Background: Apoptosis may contribute to the myocardial dysfunction associated with heart failure (HF). Activation of the p38 MAPK cascade can induce apoptosis in non‐cardiac cells through increased expression of Fas‐L, or through decreased expression of cyclin D 1 . Aims: We tested the hypothesis that hypoxia (HX), angiotensin‐II (A‐II) and norepinephrine (NEPI) can mediate apoptosis by activating p38 MAPK, and thus initiating stimulus specific changes in Fas‐L and cyclin D 1 expression in failing cardiomyocytes.
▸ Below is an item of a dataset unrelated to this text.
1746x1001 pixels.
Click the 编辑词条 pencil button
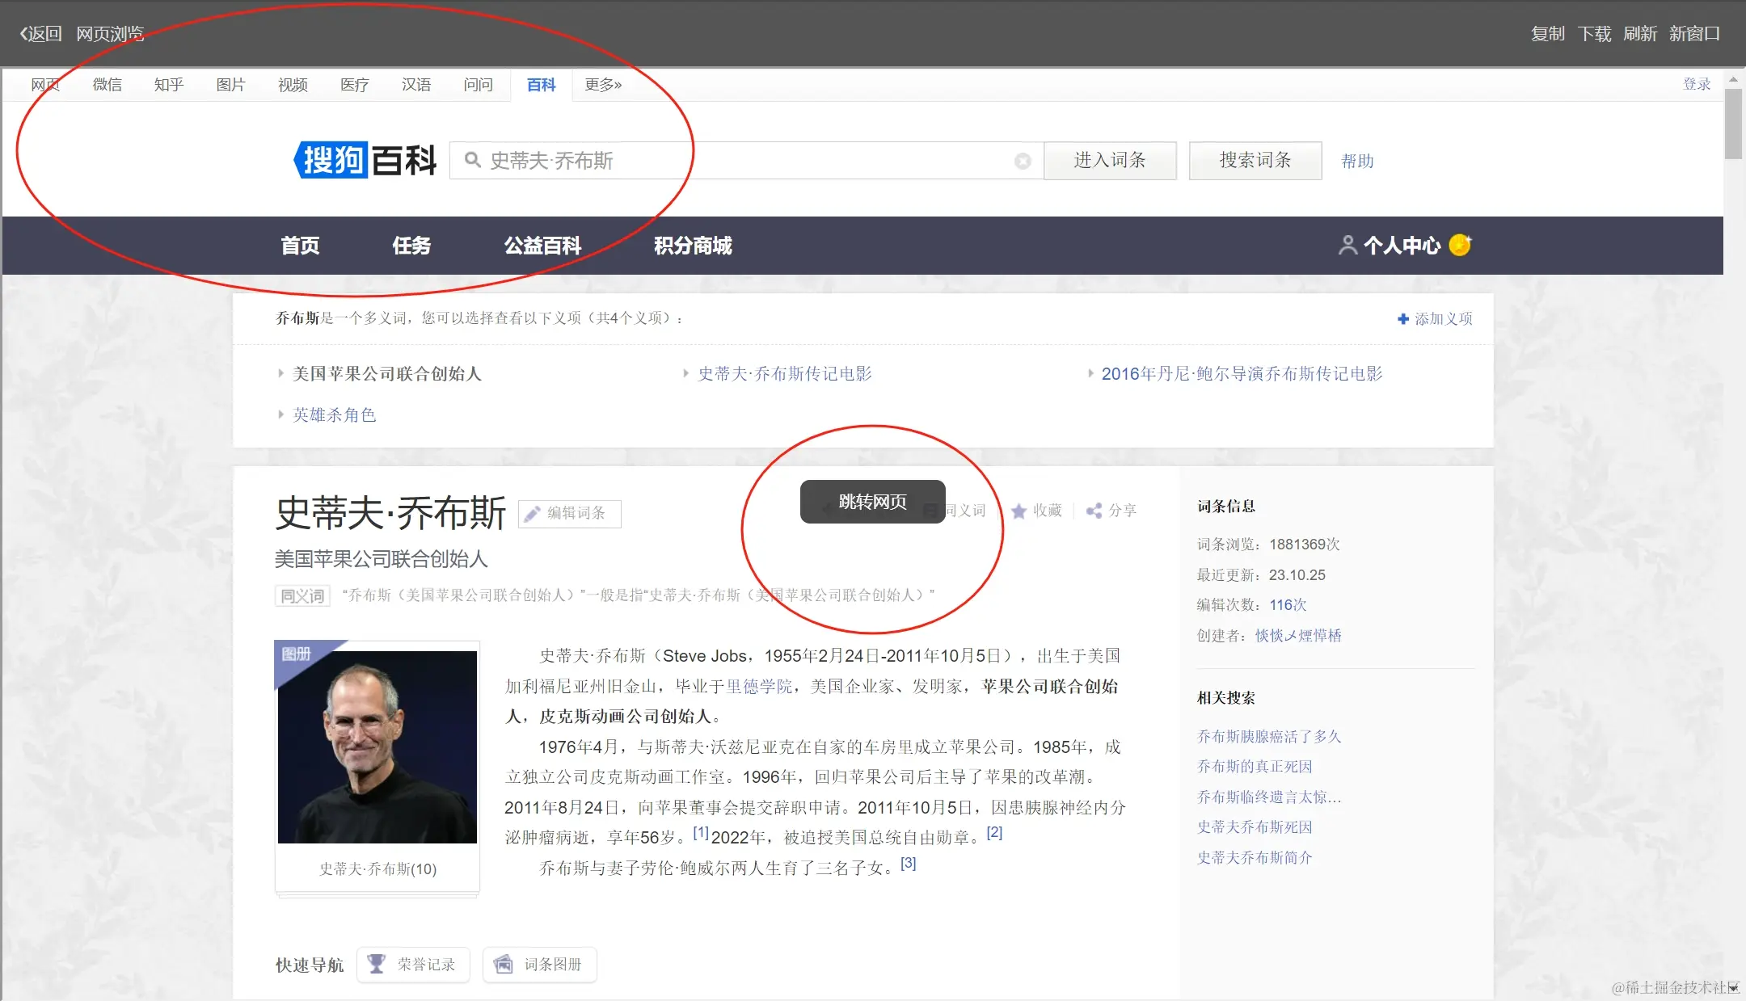pos(569,514)
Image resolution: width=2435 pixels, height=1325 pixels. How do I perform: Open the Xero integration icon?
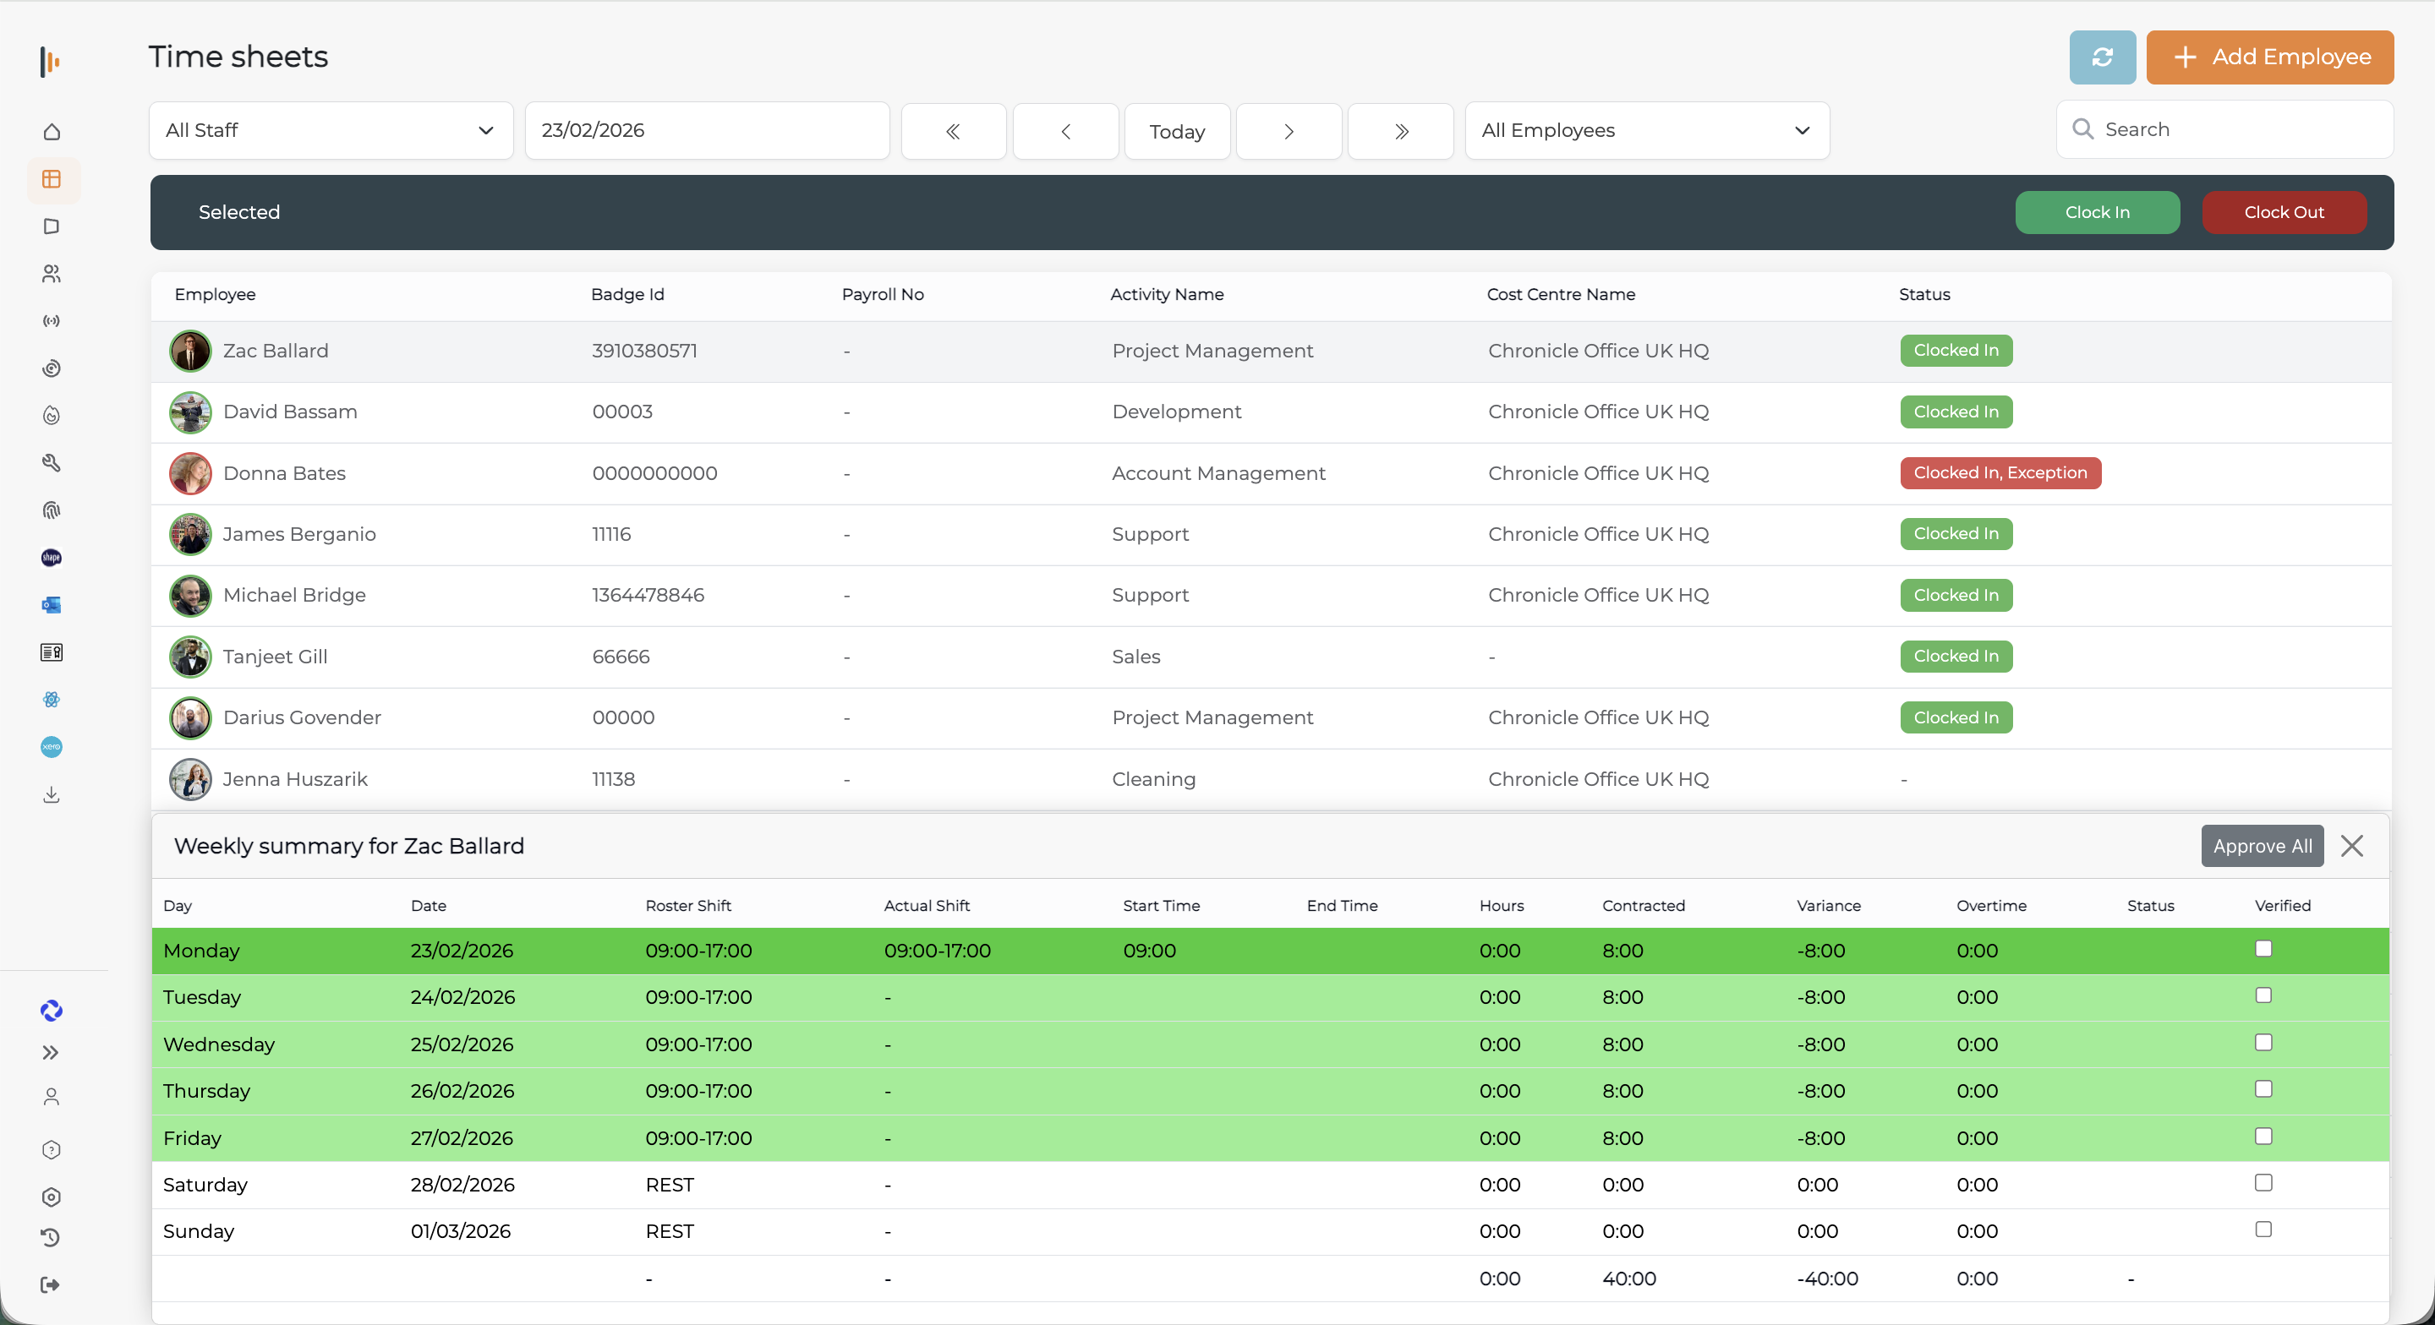click(52, 747)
Methods and results: Cardiomyocytes isolated from ten dogs with HF induced by coronary microembolizations were subjected to HX or A‐II or NEPI with and without a p38 MAPK inhibitor (SB 203580). TUNEL staining for DNA fragmentation and Western blots for p38 MAPK, Fas‐L and cyclin D 1 detection were performed. HX‐induced apoptosis was associated with increased Fas‐L expression, A‐II‐induced apoptosis was associated with increased Fas‐L and decreased cyclin D 1 expression, and NEPI‐induced apoptosis was associated with decreased cyclin D 1 expression. Inhibition of p38 MAPK activity attenuated stress‐induced apoptosis in all experiments and reversed changes in Fas‐L and cyclin D 1 expression. Conclusions: HX, A‐II and NEPI mediate apoptosis in failing cardiomyocytes via different effects on Fas‐L and cyclin D 1 expression. Inhibition of p38 MAPK reversed these effects, suggesting that apoptosis induced by HX, A‐II and NEPI involves activation of p38 MAPK upstream from Fas‐L and cyclin D 1 .